Sorry for yet another post.
We bought a new cage for the budgie in preparation for buying him another budgie. We initially wanted to get a female budgie as he was mounting everything - however since he has been in the new, much larger cage he is a lot calmer and not humping things. We also have removed everything metallic because we didn't realise he could see his reflection and it turns out that was one of the things driving him wild.
Someone has suggested that rather than a budgie we buy a cockatiel for him. The cage we bought has one cage on top of another but the cages are seperate, the birds would get play time everyday together though. Even if we got another budgie they would be in seperate cages and playing together because when we've looked after other budgies Dickie has been very affectionate and happy with them but makes it very clear when he wants to retreat to be on his own.
Does anyone have experiences of keeping cockatiels and budgies together? do they get on? and do they provide company for each other?


----------



## poohdog (May 16, 2010)

*It's a lot down to individual birds,but these two species are often kept together with no problems as in this public aviary.Introduced birds should be watched though as a cockatiel can cripple a budgie very quickly. *


----------



## ALcatrazbirdman (Feb 27, 2014)

poohdog said:


> *It's a lot down to individual birds,but these two species are often kept together with no problems as in this public aviary.Introduced birds should be watched though as a cockatiel can cripple a budgie very quickly. *


HI in my own experience over a number of years, i have found that keeping other birds with budgies can be risky,tiels ,although larger are generally placid,budgies on the other hand can be very spitefull.However in a large aviary ,given space this could be less of an issue.Certainly would not keep finches ,canaries with budgies, as they are likely to have their legs bitten off.The only hookbill ive ever found placid enough to go in mixed flight is Bourkes parrakeets.Hope this may help, im sure you will get further advice in due course.:thumbsup:


----------



## SianChloe (Feb 14, 2014)

They would never be left alone together, they'd have separate cages and supervised time out together if they got on.
I've been reading about budgies being defensive and aggressive but I think Dickie would be okay, he's been known to allow other male budgies to walk into his cage as steal food of him without becoming defensive - he just came flying over to us for help 
He likes the finch too - they've never been out together but when he's out he sits next to the finch cage and the finch comes over to him and they sit and chirp to each other.
I know it's really just down to trying it and seeing how they get on - but I'm hoping the fact that he's really laid back with other birds is a good sign.


----------



## Guest (Feb 28, 2014)

Budgies are social birds and while they can be kept on their own its not very kind. 

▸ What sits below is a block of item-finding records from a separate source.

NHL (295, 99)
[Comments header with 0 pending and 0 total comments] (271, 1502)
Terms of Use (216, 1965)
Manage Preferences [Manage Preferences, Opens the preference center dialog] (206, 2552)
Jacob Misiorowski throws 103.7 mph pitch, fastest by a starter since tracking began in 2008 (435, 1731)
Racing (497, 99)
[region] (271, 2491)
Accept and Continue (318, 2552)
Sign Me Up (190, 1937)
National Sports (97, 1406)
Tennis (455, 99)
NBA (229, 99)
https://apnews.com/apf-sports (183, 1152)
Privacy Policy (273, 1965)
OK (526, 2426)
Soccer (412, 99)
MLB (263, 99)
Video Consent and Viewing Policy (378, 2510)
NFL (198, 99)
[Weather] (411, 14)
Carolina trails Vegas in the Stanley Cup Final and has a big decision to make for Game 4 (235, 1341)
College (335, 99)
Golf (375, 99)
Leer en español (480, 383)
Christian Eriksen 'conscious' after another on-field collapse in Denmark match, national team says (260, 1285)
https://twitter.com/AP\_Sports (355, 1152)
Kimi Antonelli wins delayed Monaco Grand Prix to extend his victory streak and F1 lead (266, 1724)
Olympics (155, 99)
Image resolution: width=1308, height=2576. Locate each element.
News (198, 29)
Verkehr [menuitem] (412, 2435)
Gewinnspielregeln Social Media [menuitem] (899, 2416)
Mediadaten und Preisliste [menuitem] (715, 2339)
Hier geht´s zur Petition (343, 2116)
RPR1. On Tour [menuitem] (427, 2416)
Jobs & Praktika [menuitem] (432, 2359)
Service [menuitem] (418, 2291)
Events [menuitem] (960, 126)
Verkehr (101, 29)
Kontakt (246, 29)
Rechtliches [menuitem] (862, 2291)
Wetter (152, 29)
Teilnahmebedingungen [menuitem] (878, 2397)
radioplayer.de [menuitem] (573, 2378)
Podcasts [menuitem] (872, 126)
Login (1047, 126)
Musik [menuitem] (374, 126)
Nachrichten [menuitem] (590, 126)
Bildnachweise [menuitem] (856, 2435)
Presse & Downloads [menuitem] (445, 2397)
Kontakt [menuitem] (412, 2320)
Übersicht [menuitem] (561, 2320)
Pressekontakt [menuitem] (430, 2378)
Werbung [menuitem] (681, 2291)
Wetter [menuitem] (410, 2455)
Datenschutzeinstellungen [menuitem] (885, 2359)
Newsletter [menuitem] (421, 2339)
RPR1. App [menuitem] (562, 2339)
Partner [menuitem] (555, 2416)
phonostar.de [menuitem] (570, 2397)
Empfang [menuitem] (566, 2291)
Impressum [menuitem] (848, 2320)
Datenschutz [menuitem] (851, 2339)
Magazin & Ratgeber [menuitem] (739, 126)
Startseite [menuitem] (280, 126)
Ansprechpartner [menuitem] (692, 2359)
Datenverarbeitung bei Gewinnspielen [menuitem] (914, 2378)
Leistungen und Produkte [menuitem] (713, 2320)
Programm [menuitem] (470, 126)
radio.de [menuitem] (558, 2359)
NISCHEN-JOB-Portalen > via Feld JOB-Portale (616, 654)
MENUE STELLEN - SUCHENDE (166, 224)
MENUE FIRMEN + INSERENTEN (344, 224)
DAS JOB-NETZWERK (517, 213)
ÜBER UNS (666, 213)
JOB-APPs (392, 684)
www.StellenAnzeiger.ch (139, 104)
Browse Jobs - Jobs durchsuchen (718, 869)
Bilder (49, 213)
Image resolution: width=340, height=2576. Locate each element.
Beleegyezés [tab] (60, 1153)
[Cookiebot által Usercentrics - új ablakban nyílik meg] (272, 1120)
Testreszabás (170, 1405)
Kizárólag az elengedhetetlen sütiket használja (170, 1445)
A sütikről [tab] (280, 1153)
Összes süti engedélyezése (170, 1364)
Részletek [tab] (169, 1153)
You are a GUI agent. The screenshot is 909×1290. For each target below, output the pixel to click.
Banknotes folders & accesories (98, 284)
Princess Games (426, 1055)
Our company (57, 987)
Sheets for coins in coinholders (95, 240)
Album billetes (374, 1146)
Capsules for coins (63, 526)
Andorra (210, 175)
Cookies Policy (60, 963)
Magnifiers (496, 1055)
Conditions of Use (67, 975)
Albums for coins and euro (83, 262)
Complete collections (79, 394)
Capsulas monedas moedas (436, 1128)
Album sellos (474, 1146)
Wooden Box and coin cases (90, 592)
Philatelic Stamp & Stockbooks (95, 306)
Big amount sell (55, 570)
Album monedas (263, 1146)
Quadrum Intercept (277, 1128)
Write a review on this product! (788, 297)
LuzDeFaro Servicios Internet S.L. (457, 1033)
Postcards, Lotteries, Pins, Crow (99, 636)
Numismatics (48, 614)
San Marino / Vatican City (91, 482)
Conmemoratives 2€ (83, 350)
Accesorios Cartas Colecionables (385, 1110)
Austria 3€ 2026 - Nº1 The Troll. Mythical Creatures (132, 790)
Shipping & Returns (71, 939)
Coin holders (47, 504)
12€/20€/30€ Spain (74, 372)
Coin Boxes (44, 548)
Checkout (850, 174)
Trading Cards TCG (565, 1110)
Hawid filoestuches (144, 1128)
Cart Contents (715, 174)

If you add just one bird you could risk your boy bullying them and feather pecking from stress.

You should add maybe 2 or three I certainly would advise against adding a different more docile species to a caged environment were the resident could be the more aggresive one. Adding 1 cockatiel could be a success but could also be asking for trouble too. 


Cockatiels are not cheap either and the males can sometimes be aggresive themselves. Cockatiels also tend to be noisey too a sound which your neighbours may not appreciate. They are easy to keep and afforadble as well as hardy.


----------